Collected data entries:

◇ ◇ ◇ ◇

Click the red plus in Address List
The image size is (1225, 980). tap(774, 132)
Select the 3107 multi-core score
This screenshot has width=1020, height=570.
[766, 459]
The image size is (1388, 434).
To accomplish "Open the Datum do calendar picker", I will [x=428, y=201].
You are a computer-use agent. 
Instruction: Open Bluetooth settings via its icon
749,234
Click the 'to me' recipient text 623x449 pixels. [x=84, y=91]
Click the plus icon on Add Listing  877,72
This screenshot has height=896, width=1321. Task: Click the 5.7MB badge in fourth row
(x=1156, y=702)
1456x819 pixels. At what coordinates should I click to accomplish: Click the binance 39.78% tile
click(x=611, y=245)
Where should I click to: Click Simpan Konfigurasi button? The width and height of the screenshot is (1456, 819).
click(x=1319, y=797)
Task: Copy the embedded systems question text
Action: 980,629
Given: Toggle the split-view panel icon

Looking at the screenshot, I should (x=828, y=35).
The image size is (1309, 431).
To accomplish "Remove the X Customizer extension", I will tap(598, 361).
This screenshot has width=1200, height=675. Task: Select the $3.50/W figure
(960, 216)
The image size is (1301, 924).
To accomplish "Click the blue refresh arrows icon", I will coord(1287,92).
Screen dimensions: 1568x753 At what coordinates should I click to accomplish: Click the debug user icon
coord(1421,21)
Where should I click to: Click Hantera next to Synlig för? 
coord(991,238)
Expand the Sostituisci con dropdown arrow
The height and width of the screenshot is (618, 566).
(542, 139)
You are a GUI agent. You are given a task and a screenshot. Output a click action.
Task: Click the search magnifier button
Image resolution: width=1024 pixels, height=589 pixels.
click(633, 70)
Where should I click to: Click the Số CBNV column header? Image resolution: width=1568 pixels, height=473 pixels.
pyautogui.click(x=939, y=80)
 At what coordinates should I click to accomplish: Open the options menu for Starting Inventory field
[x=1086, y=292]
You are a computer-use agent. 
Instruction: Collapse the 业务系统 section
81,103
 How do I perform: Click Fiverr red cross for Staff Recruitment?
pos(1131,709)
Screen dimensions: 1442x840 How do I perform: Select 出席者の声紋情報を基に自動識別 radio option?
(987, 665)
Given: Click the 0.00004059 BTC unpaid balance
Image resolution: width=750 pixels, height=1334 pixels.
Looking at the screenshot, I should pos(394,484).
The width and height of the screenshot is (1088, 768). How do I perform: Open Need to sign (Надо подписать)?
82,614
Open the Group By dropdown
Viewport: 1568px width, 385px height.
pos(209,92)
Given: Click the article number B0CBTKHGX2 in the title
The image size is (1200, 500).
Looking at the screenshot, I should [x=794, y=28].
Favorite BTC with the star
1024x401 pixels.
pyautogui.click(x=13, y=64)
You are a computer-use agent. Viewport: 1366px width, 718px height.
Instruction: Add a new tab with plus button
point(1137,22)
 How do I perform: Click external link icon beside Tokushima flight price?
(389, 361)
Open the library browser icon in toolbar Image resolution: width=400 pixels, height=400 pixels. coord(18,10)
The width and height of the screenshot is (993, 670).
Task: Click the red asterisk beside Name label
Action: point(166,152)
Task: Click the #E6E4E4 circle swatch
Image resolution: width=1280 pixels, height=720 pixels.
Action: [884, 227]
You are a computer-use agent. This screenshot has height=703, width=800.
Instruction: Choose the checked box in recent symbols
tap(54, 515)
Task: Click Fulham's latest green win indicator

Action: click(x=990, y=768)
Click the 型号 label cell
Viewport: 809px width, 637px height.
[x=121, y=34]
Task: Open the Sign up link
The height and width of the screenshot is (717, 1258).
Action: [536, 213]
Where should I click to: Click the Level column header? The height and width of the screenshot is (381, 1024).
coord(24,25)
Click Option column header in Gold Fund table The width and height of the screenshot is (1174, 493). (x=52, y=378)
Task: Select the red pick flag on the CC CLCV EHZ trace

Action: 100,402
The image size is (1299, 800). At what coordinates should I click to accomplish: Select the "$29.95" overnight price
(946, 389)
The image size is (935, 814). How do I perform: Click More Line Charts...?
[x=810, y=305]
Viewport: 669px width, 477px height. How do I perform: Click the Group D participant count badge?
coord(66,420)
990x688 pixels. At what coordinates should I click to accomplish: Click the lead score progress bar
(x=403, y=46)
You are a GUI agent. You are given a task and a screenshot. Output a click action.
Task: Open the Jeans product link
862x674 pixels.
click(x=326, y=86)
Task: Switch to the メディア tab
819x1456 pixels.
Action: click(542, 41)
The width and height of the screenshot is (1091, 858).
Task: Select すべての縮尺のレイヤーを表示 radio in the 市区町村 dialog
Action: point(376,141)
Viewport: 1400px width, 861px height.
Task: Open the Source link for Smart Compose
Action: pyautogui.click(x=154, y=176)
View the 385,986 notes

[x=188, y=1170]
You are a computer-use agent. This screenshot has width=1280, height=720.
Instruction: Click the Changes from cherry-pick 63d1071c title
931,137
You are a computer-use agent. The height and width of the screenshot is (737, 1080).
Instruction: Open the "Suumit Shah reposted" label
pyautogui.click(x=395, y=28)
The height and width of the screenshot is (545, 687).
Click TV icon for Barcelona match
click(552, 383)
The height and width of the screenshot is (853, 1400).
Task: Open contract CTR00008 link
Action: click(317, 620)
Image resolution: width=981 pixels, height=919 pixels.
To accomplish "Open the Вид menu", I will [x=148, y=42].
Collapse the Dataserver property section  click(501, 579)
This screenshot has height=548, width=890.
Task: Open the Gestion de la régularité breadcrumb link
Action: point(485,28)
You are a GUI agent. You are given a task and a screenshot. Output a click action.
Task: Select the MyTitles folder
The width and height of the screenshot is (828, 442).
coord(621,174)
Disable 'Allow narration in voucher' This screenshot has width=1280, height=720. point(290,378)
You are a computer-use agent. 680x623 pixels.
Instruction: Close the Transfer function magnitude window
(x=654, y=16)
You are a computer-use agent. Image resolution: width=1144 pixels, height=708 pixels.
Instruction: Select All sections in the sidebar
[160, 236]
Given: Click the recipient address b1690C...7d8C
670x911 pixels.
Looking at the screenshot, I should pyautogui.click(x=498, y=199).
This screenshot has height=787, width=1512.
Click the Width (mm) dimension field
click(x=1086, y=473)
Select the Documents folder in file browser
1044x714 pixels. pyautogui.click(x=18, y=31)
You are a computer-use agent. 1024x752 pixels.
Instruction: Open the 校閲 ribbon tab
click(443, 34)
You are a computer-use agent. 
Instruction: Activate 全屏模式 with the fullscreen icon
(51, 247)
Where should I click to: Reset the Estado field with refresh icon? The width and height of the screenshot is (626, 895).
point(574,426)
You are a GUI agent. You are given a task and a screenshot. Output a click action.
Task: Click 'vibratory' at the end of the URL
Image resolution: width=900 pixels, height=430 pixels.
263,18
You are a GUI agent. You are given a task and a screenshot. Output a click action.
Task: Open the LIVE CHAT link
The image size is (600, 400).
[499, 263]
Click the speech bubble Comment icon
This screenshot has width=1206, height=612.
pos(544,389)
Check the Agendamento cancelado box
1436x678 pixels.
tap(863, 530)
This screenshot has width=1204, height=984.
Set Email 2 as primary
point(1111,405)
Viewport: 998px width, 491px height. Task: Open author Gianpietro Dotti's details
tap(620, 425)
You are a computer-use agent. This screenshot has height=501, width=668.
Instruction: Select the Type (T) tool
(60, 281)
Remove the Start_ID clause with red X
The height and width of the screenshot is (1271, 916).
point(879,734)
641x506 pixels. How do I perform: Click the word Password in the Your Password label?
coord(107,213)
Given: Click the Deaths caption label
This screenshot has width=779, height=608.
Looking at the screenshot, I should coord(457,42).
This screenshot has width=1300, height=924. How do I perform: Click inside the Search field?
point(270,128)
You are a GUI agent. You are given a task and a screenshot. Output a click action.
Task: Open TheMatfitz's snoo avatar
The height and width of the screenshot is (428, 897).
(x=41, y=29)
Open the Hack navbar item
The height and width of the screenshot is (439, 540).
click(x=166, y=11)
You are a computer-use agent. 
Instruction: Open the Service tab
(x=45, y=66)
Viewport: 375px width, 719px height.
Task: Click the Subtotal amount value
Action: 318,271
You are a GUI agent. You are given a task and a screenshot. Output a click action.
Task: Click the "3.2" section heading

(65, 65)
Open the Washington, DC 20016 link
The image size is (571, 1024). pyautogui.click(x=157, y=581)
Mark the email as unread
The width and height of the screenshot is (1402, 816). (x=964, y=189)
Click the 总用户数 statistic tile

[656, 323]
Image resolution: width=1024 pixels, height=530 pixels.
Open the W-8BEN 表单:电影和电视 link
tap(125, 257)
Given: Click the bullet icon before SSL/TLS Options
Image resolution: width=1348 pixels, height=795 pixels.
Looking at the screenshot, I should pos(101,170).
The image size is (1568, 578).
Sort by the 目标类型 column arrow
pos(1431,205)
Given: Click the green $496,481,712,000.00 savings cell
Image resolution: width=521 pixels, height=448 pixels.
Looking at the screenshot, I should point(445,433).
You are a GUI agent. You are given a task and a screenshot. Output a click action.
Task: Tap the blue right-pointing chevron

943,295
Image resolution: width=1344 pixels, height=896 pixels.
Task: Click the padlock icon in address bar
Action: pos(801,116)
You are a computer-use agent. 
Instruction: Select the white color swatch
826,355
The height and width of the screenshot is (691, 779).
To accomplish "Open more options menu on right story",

◇ ◇ ◇ ◇

- **ASSIGNMENT**
For every line above that holds the word "will", report the whole line.

- **WRITTEN RESPONSE**
To accomplish "Open the Datum do calendar picker", I will [x=428, y=201].
To accomplish "Remove the X Customizer extension", I will tap(598, 361).
To accomplish "Click the blue refresh arrows icon", I will coord(1287,92).
To accomplish "Open the Вид menu", I will [x=148, y=42].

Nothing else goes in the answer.